Bring Me Your Finest Single Malts and Cheeses
This essay originally appeared in The Inner Swine Volume 12, Issue 1, 2006.
The Inner Swine Goes to Whiskyfest 2005
OPERATION: WHISKYFEST. Generally speaking, I’m not one for overly formalizing everything; there are people in this world who just don’t feel right unless every single activity has been choreographed and arranged according to in-depth bylaws. These are people to whom ‘expertise’ is darling, who love to be able to explain why something is better than some other thing, in great detail. Many of these people are baseball fans, who will bore you to death with long-winded diatribes about the infield fly rule or how to throw a breaking ball. Many others are wine enthusiasts for whom simply enjoying a glass of wine is not good enough, you must be able to feign an appreciation of 655 subtle characteristics, many of which were made up a century ago and still amuse the French to this day.
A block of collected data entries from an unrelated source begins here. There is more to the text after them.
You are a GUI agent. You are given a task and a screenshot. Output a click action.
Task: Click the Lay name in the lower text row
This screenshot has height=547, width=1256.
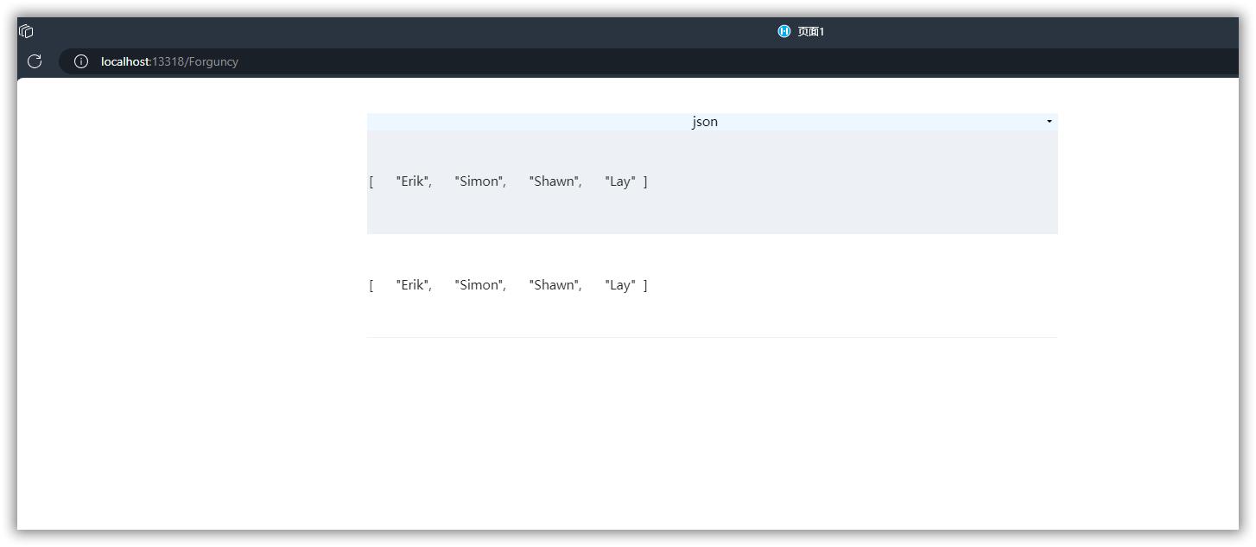pyautogui.click(x=619, y=284)
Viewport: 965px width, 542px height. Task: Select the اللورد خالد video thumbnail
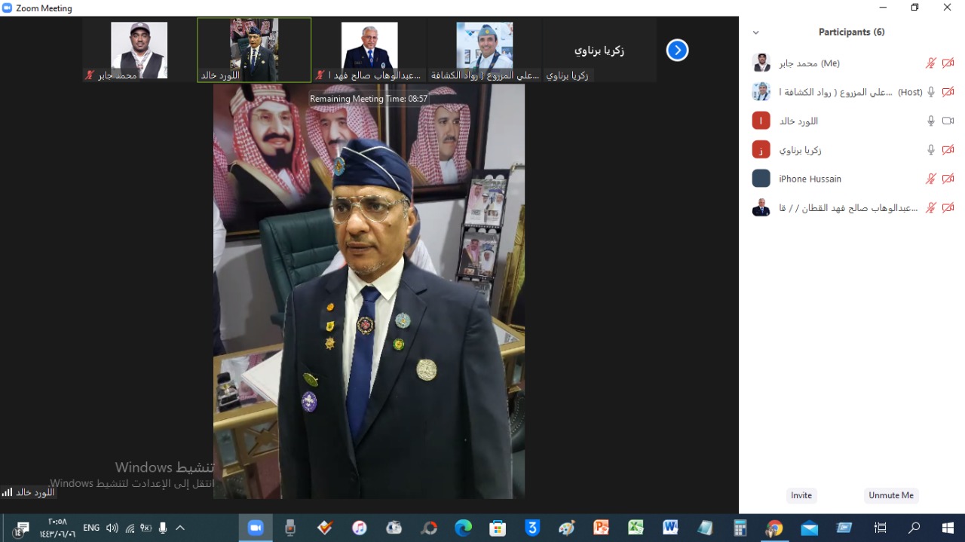click(254, 50)
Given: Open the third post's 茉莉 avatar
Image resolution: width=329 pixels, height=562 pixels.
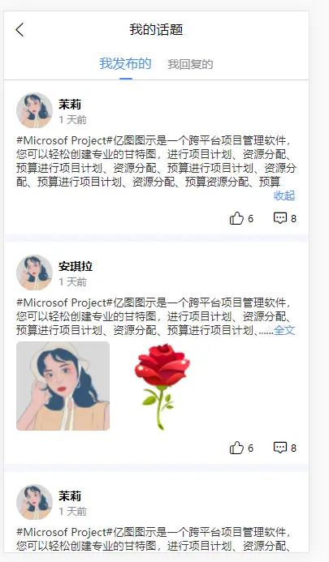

Despite my appreciation for a good breaking ball, I am not one of those people. I like wine, but my palate does not advance much past knowing what I like, which tends to be just about every single bottle of wine I’ve ever imbibed, with the sole exception of a bottle given to me by TIS Staff Artist Jeof Vita a few years ago, a nondescript green bottle with a plain label that read, in toto, CHEAP WHITE WINE. That wine was. . .not good, and I wish someone had told me it was a joke before I drank the entire bottle and spent a week shivering. I like baseball, too, but I grow weary of endless discussion of minutiae—I just like to have the games on about a hundred times a year and get out to a few games. I am, in other words, a pretty simple person. I like what I like, and I distrust unnecessary complexity.
Despite this lack of sophistication, I’ve come to love whisky in general and Scotch in specific. It’s amazing how you can be a kid and love cheap beer and peppermint schnapps and wonder why anyone pays more than a dollar and change for their liquor, and just two decades later you’re willingly shelling out lots of money for specific types of booze because you actually believe they taste better: Maturity is obviously just a code word for crazy. But I digress; although I’ve always had a taste for bourbon, I’d never really investigated Scotch or any other type of whisky. Partly it’s the cost—you can’t just shell out for bottles of booze on the off chance you’ll like it—and partly it’s just my general lack of focus and energy. I’m a lazy, lazy man and discovering new booze usually falls under the heading of more shit I gotta do. Eventually, however, good sense prevailed and over the past few years I’ve gotten into Scotch and appreciate its subtleties. This translates to: Jeff has been drinking an awful lot of Scotch.
So when my wife, The Duchess, presented me with a ticket to Whiskeyfest for my birthday and informed me that founding member of TISIC Jeof Vita was also planning to attend, I was immediately excited. It’s not often you are handed a ticket to drink—by your wife, no less—and I immediately went into training and plotting, determined to make the most of my sudden opportunity.